Start of DATA SHOWN
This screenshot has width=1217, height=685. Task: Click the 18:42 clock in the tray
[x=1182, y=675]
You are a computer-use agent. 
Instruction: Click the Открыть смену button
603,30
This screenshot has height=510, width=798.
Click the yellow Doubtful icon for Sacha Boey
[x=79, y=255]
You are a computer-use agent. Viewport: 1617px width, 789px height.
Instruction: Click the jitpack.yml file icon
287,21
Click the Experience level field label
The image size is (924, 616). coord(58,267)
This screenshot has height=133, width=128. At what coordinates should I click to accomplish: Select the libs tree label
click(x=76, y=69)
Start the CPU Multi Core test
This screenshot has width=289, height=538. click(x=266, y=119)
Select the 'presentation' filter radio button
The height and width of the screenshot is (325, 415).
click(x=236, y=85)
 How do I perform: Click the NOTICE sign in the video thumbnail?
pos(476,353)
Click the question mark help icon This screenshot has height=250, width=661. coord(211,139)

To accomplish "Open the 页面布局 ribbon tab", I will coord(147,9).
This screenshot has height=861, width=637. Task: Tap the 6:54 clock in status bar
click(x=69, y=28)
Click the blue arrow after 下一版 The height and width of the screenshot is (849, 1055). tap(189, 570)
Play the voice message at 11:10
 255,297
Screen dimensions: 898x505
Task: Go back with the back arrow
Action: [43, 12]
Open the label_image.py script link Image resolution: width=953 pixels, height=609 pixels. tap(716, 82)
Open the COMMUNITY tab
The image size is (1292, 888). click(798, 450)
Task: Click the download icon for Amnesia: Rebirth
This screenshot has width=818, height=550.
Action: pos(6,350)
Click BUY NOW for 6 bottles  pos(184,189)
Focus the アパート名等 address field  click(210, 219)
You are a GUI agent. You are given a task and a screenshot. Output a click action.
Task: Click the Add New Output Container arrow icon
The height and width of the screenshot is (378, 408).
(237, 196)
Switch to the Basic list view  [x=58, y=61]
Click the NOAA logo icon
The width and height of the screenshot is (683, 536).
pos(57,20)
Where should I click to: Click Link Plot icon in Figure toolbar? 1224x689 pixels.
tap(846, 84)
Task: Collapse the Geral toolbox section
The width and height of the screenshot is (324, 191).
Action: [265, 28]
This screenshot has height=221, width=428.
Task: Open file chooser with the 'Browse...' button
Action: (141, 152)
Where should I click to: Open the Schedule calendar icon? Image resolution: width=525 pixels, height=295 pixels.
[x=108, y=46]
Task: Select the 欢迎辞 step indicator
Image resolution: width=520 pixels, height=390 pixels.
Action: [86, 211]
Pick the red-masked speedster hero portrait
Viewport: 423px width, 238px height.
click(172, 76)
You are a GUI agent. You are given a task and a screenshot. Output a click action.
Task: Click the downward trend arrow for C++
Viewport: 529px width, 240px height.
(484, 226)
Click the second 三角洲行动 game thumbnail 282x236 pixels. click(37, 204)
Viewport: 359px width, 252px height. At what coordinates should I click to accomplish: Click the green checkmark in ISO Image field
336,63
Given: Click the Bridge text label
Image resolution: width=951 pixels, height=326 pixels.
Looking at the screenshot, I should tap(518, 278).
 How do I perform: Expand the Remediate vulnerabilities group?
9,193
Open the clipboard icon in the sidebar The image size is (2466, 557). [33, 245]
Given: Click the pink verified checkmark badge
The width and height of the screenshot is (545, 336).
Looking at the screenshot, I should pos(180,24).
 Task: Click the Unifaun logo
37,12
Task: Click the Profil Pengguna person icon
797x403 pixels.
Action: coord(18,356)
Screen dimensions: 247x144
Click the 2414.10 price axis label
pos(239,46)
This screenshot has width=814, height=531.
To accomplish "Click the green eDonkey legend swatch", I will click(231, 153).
End of DATA SHOWN
TASK GOAL
Please repeat the entries above exactly as they read.

YOUR RESPONSE
This screenshot has width=1217, height=685. Task: Click the 18:42 clock in the tray
[x=1182, y=675]
You are a computer-use agent. 
Instruction: Click the Открыть смену button
603,30
This screenshot has height=510, width=798.
Click the yellow Doubtful icon for Sacha Boey
[x=79, y=255]
You are a computer-use agent. Viewport: 1617px width, 789px height.
Instruction: Click the jitpack.yml file icon
287,21
Click the Experience level field label
The image size is (924, 616). coord(58,267)
This screenshot has height=133, width=128. At what coordinates should I click to accomplish: Select the libs tree label
click(x=76, y=69)
Start the CPU Multi Core test
This screenshot has width=289, height=538. click(x=266, y=119)
Select the 'presentation' filter radio button
The height and width of the screenshot is (325, 415).
click(x=236, y=85)
 How do I perform: Click the NOTICE sign in the video thumbnail?
pos(476,353)
Click the question mark help icon This screenshot has height=250, width=661. coord(211,139)

To accomplish "Open the 页面布局 ribbon tab", I will coord(147,9).
This screenshot has height=861, width=637. Task: Tap the 6:54 clock in status bar
click(x=69, y=28)
Click the blue arrow after 下一版 The height and width of the screenshot is (849, 1055). tap(189, 570)
Play the voice message at 11:10
 255,297
Screen dimensions: 898x505
Task: Go back with the back arrow
Action: [43, 12]
Open the label_image.py script link Image resolution: width=953 pixels, height=609 pixels. tap(716, 82)
Open the COMMUNITY tab
The image size is (1292, 888). click(798, 450)
Task: Click the download icon for Amnesia: Rebirth
This screenshot has width=818, height=550.
Action: pos(6,350)
Click BUY NOW for 6 bottles  pos(184,189)
Focus the アパート名等 address field  click(210, 219)
You are a GUI agent. You are given a task and a screenshot. Output a click action.
Task: Click the Add New Output Container arrow icon
The height and width of the screenshot is (378, 408).
(237, 196)
Switch to the Basic list view  [x=58, y=61]
Click the NOAA logo icon
The width and height of the screenshot is (683, 536).
pos(57,20)
Where should I click to: Click Link Plot icon in Figure toolbar? 1224x689 pixels.
tap(846, 84)
Task: Collapse the Geral toolbox section
The width and height of the screenshot is (324, 191).
Action: [265, 28]
This screenshot has height=221, width=428.
Task: Open file chooser with the 'Browse...' button
Action: (141, 152)
Where should I click to: Open the Schedule calendar icon? Image resolution: width=525 pixels, height=295 pixels.
[x=108, y=46]
Task: Select the 欢迎辞 step indicator
Image resolution: width=520 pixels, height=390 pixels.
Action: [86, 211]
Pick the red-masked speedster hero portrait
Viewport: 423px width, 238px height.
click(172, 76)
You are a GUI agent. You are given a task and a screenshot. Output a click action.
Task: Click the downward trend arrow for C++
Viewport: 529px width, 240px height.
(484, 226)
Click the second 三角洲行动 game thumbnail 282x236 pixels. click(37, 204)
Viewport: 359px width, 252px height. At what coordinates should I click to accomplish: Click the green checkmark in ISO Image field
336,63
Given: Click the Bridge text label
Image resolution: width=951 pixels, height=326 pixels.
Looking at the screenshot, I should tap(518, 278).
 How do I perform: Expand the Remediate vulnerabilities group?
9,193
Open the clipboard icon in the sidebar The image size is (2466, 557). [33, 245]
Given: Click the pink verified checkmark badge
The width and height of the screenshot is (545, 336).
Looking at the screenshot, I should pos(180,24).
 Task: Click the Unifaun logo
37,12
Task: Click the Profil Pengguna person icon
797x403 pixels.
Action: coord(18,356)
Screen dimensions: 247x144
Click the 2414.10 price axis label
pos(239,46)
This screenshot has width=814, height=531.
To accomplish "Click the green eDonkey legend swatch", I will click(231, 153).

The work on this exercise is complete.